Our Stories

Celebrating Latino Histories, Affirming Latino Futures

Ricardo Flores, director of LISC San Diego, kicks off our recognition of Hispanic Heritage Month with a blog about how working in partnership with Latino communities is key to the health of the country, and part of the fundamental relationship between local and national prosperity. "The conditions of the Latino population today provide us with a peek into the wellbeing of our society tomorrow and in the years to come," writes Flores.

Photo courtesy City Heights Community Development Corporation.

Each year since 1968, our nation has recognized the contributions of Hispanic and Latino Americans to the United States and has celebrated their cultural heritage and history.

To be sure, this year’s anniversary comes at a time of rising uncertainty for many within the Latino community, as immigration policy hangs in the balance. But one thing is certain: Latinos, who have played formative roles in the history of this land since the 16th century, are an ever-growing force in the social, economic and political life of the United States.

According to demographers, by 2050 my hometown of San Diego will be 41 percent Latino, the state of California will be 47 percent Latino, and the U.S. as a whole will be 29 percent Latino.

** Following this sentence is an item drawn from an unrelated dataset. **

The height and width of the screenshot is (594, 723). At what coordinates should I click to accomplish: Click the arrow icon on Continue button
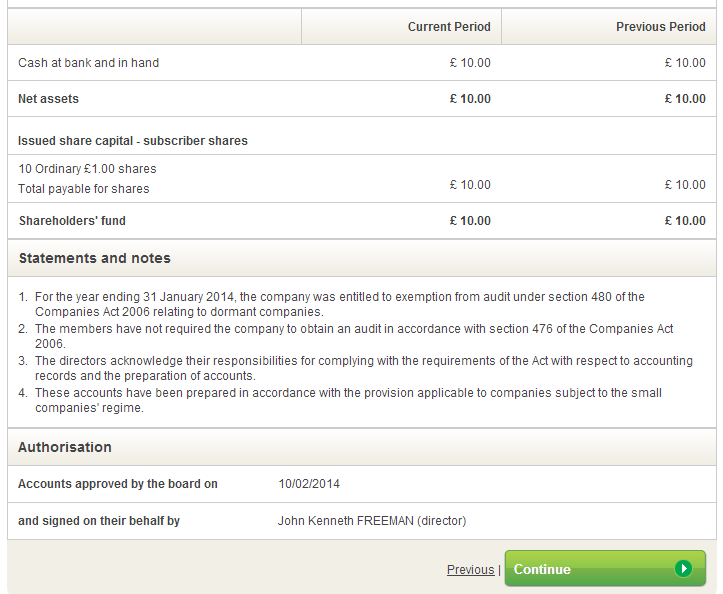[x=683, y=569]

These population shifts offer an enormous opportunity to harness the energy and potential in our Latino communities, so that all residents can contribute to the health of their neighborhoods and to the country as a whole. And if demography is truly destiny, the conditions of the Latino population today provide us with a peek into the wellbeing of our population tomorrow and in the years to come. 

As a Latino American who spent his formative years in San Diego’s City Heights neighborhood, a historically underinvested area that has suffered from high crime rates, I consider myself a prime example of the kind of upward mobility that can, with good fortune, be achieved through education, persistence and sweat equity. My parents were activists in the Chicano movement of the 1960s who would later graduate from San Diego State University and enjoy successful careers as elementary school principals. I know they’re proud that I earned a degree from UCLA.

Yet for all the irrefutable examples of generational advances like my family’s, statistics tell us that far too many Latinos still live in poverty (some 24 percent nationally; nearly 30 percent in California) and too few attain a high school or college-level degree. This is a population with the same potential and talent as I had, but in many cases without the scaffolding and access to realize that potential.

By 2050, my hometown of San Diego will be 41 percent Latino, the state of California will be 47 percent Latino, and the U.S. as a whole will be 29 percent Latino.

Today, as executive director of LISC San Diego, I work in the very neighborhood where I am from, City Heights, whose Latino, immigrant and refugee residents have struggled to share in the extraordinary assets and prosperity of the state.

Our mission at LISC is to bridge the gap between communities, to help connect low-income people with the opportunity that should be theirs to grasp. In City Heights, we’ve done that by working with our local partners to finance the Fair@44, an open-air, international food market and much-needed public gathering space that also serves as an incubator for new businesses. And our Financial Opportunity Center at the nearby International Rescue Committee office offers employment and career services, financial education and coaching, and low-cost financial products that encourage investment and savings to City Heights families.

Across the city, we provide low-interest loans to build affordable housing, revitalize economic corridors to create jobs, and provide technical assistance to small, community-based nonprofits, many of which serve a largely Latino clientele.

This is the work LISC does all across the country, in neighborhoods where people who trace their roots to Mexico and Central and South America have made a home. From the Latin American Youth Center in Washington D.C. to the Southside Culture Center in Providence, RI, to Raza Development Fund in Phoenix, we partner with a broad range of organizations that share our commitment to nurturing thriving Latino communities.

And this is the work we’ve been doing in San Diego for more than 25 years. In that time we have invested over $230 million to build 6,300 affordable apartments and homes along with 1 million feet of commercial space. We have provided $3 million in grants to community based non-profits and helped over 1,300 individuals get a footing in financial stability and find new careers through our Financial Opportunity Centers. 

Celebrating National Hispanic Heritage Month is a mark of our dedication to all of our communities. And if past is prologue, as we continue to confront today’s challenges, I’m certain my fellow Latinos will very much be part of the solution. 


Ricardo Flores, Executive Director, LISC San Diego
Ricardo Flores became executive director of LISC San Diego in Spring 2017. Prior to that, he served as chief of staff for San Diego’s city council president, and was a senior aide to U.S. congresswoman Susan Davis. A native of City Heights, Ricardo graduated from UCLA and today, he and his wife live in the Kensington neighborhood with their rescue lab.